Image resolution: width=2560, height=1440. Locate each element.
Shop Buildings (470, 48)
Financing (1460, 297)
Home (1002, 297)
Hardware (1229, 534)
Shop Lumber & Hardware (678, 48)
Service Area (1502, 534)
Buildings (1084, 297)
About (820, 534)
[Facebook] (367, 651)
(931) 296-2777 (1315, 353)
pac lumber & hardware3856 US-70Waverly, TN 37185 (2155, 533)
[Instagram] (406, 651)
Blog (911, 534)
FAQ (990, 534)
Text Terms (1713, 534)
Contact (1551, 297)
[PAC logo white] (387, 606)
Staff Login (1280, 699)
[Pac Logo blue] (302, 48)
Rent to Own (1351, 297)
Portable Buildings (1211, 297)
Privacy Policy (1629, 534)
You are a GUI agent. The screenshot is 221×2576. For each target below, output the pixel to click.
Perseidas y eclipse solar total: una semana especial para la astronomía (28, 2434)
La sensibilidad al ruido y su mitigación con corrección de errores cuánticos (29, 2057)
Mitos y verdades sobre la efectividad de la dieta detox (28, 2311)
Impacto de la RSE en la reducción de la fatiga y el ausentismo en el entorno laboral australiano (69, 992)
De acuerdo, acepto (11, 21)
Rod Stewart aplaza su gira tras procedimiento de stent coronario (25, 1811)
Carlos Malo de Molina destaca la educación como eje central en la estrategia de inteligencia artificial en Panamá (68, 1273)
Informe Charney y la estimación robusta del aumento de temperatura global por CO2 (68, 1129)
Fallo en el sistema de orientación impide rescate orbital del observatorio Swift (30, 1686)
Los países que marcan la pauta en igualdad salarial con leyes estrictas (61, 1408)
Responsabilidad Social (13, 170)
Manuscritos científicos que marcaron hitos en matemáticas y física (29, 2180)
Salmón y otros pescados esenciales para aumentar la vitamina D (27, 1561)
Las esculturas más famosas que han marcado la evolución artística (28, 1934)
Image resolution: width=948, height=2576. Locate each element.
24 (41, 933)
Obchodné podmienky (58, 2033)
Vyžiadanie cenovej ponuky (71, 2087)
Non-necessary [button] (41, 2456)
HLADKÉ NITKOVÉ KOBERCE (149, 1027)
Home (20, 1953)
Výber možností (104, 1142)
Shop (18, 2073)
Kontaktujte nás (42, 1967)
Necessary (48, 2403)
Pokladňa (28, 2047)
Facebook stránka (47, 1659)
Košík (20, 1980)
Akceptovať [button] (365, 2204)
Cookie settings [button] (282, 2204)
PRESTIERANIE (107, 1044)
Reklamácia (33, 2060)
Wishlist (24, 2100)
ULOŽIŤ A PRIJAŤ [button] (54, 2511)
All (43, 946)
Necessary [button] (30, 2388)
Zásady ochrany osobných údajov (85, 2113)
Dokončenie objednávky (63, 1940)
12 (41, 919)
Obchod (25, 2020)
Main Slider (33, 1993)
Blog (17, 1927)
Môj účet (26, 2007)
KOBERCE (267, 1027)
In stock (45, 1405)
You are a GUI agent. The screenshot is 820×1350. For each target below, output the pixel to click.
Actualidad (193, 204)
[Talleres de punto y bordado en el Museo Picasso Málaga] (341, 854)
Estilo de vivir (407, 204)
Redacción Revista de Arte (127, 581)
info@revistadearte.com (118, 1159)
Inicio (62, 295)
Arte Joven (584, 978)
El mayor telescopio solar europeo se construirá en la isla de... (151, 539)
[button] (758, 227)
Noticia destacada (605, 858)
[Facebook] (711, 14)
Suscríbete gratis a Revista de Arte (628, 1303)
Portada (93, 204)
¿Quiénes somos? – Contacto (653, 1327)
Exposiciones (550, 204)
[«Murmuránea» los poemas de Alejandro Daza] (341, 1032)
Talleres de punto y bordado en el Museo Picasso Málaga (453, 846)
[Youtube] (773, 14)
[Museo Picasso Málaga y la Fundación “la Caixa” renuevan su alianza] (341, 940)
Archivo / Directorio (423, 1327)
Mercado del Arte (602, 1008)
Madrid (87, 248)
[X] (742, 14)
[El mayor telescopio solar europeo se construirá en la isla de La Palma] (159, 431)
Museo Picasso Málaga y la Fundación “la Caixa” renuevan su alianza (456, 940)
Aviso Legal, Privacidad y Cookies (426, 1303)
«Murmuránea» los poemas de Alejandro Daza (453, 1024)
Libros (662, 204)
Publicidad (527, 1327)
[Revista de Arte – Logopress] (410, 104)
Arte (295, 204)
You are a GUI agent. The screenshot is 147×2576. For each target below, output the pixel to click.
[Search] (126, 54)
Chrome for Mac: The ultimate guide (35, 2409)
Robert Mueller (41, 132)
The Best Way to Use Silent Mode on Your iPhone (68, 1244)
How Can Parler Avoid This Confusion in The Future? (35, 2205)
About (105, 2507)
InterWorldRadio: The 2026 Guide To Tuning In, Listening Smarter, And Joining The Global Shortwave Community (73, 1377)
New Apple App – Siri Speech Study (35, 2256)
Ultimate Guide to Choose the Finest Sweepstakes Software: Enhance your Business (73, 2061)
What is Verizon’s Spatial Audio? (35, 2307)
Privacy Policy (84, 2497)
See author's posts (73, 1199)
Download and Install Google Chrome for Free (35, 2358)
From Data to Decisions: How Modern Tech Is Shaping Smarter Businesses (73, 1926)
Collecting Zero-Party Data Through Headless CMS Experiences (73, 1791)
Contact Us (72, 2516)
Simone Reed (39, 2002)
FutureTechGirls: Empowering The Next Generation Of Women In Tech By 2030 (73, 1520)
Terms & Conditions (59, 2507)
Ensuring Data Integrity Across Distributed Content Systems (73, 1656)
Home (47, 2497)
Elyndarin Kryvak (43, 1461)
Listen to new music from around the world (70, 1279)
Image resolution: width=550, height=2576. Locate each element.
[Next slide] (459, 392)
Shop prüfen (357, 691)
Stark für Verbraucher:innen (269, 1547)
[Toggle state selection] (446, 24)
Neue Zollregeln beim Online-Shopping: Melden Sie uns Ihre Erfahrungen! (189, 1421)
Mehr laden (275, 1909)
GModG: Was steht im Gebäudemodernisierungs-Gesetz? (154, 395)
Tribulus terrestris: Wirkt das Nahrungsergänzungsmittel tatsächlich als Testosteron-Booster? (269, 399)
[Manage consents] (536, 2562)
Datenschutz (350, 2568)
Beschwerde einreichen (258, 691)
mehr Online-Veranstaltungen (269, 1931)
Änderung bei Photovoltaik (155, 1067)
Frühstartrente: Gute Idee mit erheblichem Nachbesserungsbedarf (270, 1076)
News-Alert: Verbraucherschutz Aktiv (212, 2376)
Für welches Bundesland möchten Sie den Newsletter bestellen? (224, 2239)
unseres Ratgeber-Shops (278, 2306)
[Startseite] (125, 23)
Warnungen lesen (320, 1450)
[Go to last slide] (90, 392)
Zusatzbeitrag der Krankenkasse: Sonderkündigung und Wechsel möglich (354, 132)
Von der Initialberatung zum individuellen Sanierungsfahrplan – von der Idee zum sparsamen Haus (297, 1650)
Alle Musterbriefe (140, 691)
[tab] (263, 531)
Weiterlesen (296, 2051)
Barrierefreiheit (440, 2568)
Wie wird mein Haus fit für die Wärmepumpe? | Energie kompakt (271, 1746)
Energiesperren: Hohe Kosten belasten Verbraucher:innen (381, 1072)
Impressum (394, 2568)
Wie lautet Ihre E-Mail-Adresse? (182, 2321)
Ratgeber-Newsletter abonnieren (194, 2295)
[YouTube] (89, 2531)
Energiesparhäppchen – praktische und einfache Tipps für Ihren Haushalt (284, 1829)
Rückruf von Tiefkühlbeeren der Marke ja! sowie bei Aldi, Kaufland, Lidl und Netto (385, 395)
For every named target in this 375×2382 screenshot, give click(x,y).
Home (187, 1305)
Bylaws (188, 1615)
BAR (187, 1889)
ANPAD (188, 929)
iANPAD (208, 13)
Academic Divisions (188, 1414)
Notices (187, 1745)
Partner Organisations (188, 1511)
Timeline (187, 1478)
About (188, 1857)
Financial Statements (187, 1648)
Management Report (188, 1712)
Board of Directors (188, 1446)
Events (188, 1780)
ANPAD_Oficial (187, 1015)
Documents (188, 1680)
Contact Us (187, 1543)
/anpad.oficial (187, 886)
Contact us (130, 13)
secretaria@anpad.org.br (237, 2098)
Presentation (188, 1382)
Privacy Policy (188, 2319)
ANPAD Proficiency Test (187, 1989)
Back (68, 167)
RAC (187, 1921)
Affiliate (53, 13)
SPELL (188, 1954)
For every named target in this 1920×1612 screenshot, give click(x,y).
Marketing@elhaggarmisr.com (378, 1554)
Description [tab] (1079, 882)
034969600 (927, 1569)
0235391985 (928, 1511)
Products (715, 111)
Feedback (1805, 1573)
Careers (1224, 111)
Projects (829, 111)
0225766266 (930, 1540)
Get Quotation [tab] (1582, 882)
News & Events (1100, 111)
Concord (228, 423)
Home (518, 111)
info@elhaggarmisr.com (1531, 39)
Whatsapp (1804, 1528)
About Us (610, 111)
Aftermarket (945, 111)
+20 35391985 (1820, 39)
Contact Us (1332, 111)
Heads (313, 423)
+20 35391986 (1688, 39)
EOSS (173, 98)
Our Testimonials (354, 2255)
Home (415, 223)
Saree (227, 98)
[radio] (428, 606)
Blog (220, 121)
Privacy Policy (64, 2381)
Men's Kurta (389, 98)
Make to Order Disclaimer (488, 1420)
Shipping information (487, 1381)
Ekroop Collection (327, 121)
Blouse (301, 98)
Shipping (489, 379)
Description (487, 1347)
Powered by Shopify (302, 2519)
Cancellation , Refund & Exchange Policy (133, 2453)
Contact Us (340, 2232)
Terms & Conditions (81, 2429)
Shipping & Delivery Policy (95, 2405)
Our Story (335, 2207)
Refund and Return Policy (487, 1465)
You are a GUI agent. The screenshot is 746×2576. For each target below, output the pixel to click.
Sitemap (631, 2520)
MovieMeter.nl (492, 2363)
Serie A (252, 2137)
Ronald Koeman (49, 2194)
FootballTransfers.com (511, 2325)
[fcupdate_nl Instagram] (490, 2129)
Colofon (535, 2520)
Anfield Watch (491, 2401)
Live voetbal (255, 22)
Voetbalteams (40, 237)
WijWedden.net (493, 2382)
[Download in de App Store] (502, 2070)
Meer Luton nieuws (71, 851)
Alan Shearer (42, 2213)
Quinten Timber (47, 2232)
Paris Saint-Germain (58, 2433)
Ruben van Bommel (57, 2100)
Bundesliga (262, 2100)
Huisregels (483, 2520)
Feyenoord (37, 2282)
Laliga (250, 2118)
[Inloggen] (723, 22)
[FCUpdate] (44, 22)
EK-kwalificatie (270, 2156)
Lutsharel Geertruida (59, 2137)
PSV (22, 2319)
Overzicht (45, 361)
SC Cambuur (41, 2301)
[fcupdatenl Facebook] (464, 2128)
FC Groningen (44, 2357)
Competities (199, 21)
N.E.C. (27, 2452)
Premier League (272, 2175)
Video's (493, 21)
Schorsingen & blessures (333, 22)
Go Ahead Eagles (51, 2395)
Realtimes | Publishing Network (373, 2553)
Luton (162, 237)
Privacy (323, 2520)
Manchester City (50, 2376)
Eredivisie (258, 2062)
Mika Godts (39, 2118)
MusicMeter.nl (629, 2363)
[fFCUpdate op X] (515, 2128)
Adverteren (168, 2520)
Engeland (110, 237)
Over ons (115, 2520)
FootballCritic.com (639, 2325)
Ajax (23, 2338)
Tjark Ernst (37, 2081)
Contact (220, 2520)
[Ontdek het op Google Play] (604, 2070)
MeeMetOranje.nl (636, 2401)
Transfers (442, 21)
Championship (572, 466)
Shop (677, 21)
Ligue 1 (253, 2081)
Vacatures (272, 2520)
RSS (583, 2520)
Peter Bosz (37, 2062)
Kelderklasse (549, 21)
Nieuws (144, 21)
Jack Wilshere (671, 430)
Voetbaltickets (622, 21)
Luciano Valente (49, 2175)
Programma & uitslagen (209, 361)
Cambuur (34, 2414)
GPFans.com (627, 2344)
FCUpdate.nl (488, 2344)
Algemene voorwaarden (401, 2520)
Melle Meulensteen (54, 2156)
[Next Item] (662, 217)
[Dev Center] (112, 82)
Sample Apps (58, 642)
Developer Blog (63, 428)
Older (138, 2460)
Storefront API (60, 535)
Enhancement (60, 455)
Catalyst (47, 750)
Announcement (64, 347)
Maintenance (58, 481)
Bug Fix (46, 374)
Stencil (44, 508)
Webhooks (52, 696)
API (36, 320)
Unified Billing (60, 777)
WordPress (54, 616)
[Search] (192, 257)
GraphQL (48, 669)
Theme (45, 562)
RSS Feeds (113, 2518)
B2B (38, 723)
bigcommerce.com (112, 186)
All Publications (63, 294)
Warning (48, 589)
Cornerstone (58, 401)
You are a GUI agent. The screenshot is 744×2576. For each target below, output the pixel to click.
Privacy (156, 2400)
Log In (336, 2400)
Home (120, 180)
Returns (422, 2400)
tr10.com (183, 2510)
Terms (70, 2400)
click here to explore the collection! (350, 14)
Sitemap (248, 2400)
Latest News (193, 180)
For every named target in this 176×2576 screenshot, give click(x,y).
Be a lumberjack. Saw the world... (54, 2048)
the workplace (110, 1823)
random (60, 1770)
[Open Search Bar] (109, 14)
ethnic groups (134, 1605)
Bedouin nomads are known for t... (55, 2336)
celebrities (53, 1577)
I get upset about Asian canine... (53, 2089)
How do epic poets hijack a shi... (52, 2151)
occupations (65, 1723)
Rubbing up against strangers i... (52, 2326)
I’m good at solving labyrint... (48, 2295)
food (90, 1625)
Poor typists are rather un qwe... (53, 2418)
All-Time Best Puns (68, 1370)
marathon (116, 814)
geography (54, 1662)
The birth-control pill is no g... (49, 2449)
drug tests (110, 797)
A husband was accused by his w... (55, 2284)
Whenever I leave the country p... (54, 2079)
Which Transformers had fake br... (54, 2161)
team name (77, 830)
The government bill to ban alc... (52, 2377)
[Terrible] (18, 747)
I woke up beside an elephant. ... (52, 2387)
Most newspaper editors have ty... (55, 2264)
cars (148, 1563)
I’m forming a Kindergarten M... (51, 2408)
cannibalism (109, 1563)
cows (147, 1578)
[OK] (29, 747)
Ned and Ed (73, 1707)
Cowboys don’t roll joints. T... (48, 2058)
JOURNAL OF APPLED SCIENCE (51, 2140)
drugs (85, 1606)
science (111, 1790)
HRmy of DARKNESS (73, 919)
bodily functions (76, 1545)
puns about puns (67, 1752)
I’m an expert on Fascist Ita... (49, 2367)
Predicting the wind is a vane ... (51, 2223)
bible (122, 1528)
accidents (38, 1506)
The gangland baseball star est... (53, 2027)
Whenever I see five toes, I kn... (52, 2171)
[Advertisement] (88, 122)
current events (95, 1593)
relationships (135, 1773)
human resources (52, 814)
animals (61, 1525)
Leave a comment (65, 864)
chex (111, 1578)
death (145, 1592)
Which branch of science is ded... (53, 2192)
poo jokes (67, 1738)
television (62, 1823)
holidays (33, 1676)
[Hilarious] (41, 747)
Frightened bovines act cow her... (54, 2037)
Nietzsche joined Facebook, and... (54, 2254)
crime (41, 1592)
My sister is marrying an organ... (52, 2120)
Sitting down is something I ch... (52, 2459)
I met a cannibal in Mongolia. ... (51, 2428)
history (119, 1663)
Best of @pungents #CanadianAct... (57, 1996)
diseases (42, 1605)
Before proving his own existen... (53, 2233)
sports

______

• What you should do:
Starting with the line above that holds "Non-necessary [button] (41, 2456)" and stopping with the line that holds "Arte (295, 204)", reproduce each line exactly, omitting all other lines.

• Answer area:
Non-necessary [button] (41, 2456)
HLADKÉ NITKOVÉ KOBERCE (149, 1027)
Home (20, 1953)
Výber možností (104, 1142)
Shop (18, 2073)
Kontaktujte nás (42, 1967)
Necessary (48, 2403)
Pokladňa (28, 2047)
Facebook stránka (47, 1659)
Košík (20, 1980)
Akceptovať [button] (365, 2204)
Cookie settings [button] (282, 2204)
PRESTIERANIE (107, 1044)
Reklamácia (33, 2060)
Wishlist (24, 2100)
ULOŽIŤ A PRIJAŤ [button] (54, 2511)
All (43, 946)
Necessary [button] (30, 2388)
Zásady ochrany osobných údajov (85, 2113)
Dokončenie objednávky (63, 1940)
12 (41, 919)
Obchod (25, 2020)
Main Slider (33, 1993)
Blog (17, 1927)
Môj účet (26, 2007)
KOBERCE (267, 1027)
In stock (45, 1405)
You are a GUI agent. The screenshot is 820×1350. For each target below, output the pixel to click.
Actualidad (193, 204)
[Talleres de punto y bordado en el Museo Picasso Málaga] (341, 854)
Estilo de vivir (407, 204)
Redacción Revista de Arte (127, 581)
info@revistadearte.com (118, 1159)
Inicio (62, 295)
Arte Joven (584, 978)
El mayor telescopio solar europeo se construirá en la isla de... (151, 539)
[button] (758, 227)
Noticia destacada (605, 858)
[Facebook] (711, 14)
Suscríbete gratis a Revista de Arte (628, 1303)
Portada (93, 204)
¿Quiénes somos? – Contacto (653, 1327)
Exposiciones (550, 204)
[«Murmuránea» los poemas de Alejandro Daza] (341, 1032)
Talleres de punto y bordado en el Museo Picasso Málaga (453, 846)
[Youtube] (773, 14)
[Museo Picasso Málaga y la Fundación “la Caixa” renuevan su alianza] (341, 940)
Archivo / Directorio (423, 1327)
Mercado del Arte (602, 1008)
Madrid (87, 248)
[X] (742, 14)
[El mayor telescopio solar europeo se construirá en la isla de La Palma] (159, 431)
Museo Picasso Málaga y la Fundación “la Caixa” renuevan su alianza (456, 940)
Aviso Legal, Privacidad y Cookies (426, 1303)
«Murmuránea» los poemas de Alejandro Daza (453, 1024)
Libros (662, 204)
Publicidad (527, 1327)
[Revista de Arte – Logopress] (410, 104)
Arte (295, 204)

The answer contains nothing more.